Свою теорию государственных форм Аристотель построил на изучении практики государственного управления в различных древнегреческих полисах. Вместе с тем, обеспокоенный кризисом самой полисной формы общественной жизни и наблюдая, как на его глазах создавалась держава Александра Македонского, он создал и проект идеального государства как идеального (наилучшего) полисного формообразования.

Предназначено оно только для эллинов и должно во всем воплощать общеантичный идеал меры: по размеру территории (она должна не слишком большой и не слишком малой), по народонаселению (количество граждан должно быть достаточным и в то же время граждане должны знать друг друга), географическому положению (открытость морю) и др. Большое значение придается климату: на севере люди храбры, но у них наблюдается недостаток разума, тогда как на юге (азиатские народы), напротив, разумны, но не обладают храбростью. Соединяют же в себе оба качества эллины.
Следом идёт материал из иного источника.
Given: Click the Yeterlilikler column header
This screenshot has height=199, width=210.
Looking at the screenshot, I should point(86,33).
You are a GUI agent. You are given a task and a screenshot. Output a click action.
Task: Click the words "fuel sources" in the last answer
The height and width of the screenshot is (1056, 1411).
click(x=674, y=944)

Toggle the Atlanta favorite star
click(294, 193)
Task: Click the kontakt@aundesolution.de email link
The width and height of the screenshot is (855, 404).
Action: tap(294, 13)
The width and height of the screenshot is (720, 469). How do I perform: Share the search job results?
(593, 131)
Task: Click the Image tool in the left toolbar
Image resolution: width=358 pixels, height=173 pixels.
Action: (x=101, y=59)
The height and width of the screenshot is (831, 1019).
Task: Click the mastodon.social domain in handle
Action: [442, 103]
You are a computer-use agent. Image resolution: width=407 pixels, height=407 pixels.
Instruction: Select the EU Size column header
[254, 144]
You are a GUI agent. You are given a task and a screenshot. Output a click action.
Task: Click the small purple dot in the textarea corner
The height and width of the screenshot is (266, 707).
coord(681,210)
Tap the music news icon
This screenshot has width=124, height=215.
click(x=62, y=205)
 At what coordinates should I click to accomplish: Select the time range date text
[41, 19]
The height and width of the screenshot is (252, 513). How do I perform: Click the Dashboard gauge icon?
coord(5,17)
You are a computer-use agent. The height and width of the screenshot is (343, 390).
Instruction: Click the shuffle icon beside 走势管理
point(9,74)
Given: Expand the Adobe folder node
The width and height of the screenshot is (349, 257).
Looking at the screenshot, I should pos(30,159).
В аристотелевском наилучшем государстве лишены гражданских прав рабы, а также ремесленники, земледельцы, т.е. все, кто занимается физическим трудом и обеспечивает досуг гражданам. Не относятся к числу граждан торговцы, матросы. Наделяются же статусом гражданина лица, занимающиеся поочередно и каждый последовательно на протяжении своей жизни военными, законосовещательными, судебными делами, а также отправлением жреческих функций. Из этого следует, что форма такого наилучшего политического устройства – демократия (не цензовая, как в политии). Здесь каждый, чтобы выполнять любую из функций государственного управления, должен обладать ранее отмеченной Аристотелем особой гражданской добродетелью, заключающейся «в способности прекрасно и властвовать и подчиняться» (см.: Аристотель. Политика. III, 1277 a 7).

В своем проекте идеального государства Аристотель стремится следовать политийному принципу «меры», «середины». Граждане такого государства должны избегать крайностей в нравах и поведении. Это люди, имеющие среднюю по размеру собственность. Следует держаться середины и в воспитании граждан и т.д.

Философ надеется, что организация наилучшего государства дает возможность любому человеку благоденствовать и жить счастливо (см.: Аристотель. Политика. VII, 11, 3). Это позиция, отличная от платоновской. Однако аристотелевское совершенное государство, как и государство Платона, фактически не оставляет человеку какой-либо реальной свободы выбора. Здесь строго регламентированы брачно-семейные отношения, деторождение, детализируется даже программа музыкального образования (например, из нее исключается обучение игре на флейте). Обратим внимание и на то, что Аристотель, мастерски анализируя достоинства и недостатки различных эмпирических форм государства, вместе с тем предлагает некий стерильный и раз и навсегда данный проект наилучшего государства.

На глазах Аристотеля рождалась могучая монархия, созданная его учеником Александром Македонским. Старинный античный полис как самостоятельная форма политического общения уходил в прошлое. Аристотель не мог не видеть этого, но, кажется, не хотел с этим и мириться, а, возможно, не исключал перспектив дальнейшего существования и даже процветания полиса в рамках македонской монархии. В любом случае аристотелевское наилучшее государство – не что иное, как идеализированный замкнутый миниатюрный античный полис с его коллективистским укладом жизни, всеобщим политическим участием, отождествлением индивидуальных и полисных ценностей. Впрочем, важнее всего для законодателя в таком государстве должно быть, по мнению Аристотеля, обеспечение мира и досуга для граждан.

Аристотель, как и Платон, – мыслитель всемирно-исторического масштаба. В античной и позднейшей европейской традиции с интеллектуальным наследием Аристотеля связано развитие учения о праве в его соотношении с законом, о равенстве как правовой пропорциональности, об общем (высшем) благе как благе всех и каждого, об идеальном гражданине, о влиянии на государство географических и демографических факторов, о смешанной форме политии и др. Актуализированы в новое и новейшее время политико-социологические очерки Аристотеля о формах государства, неприятие им тирании как деспотического (неполитического) правления, жестко военизированных государственных устройств (типа Спарты и Крита) и т.п.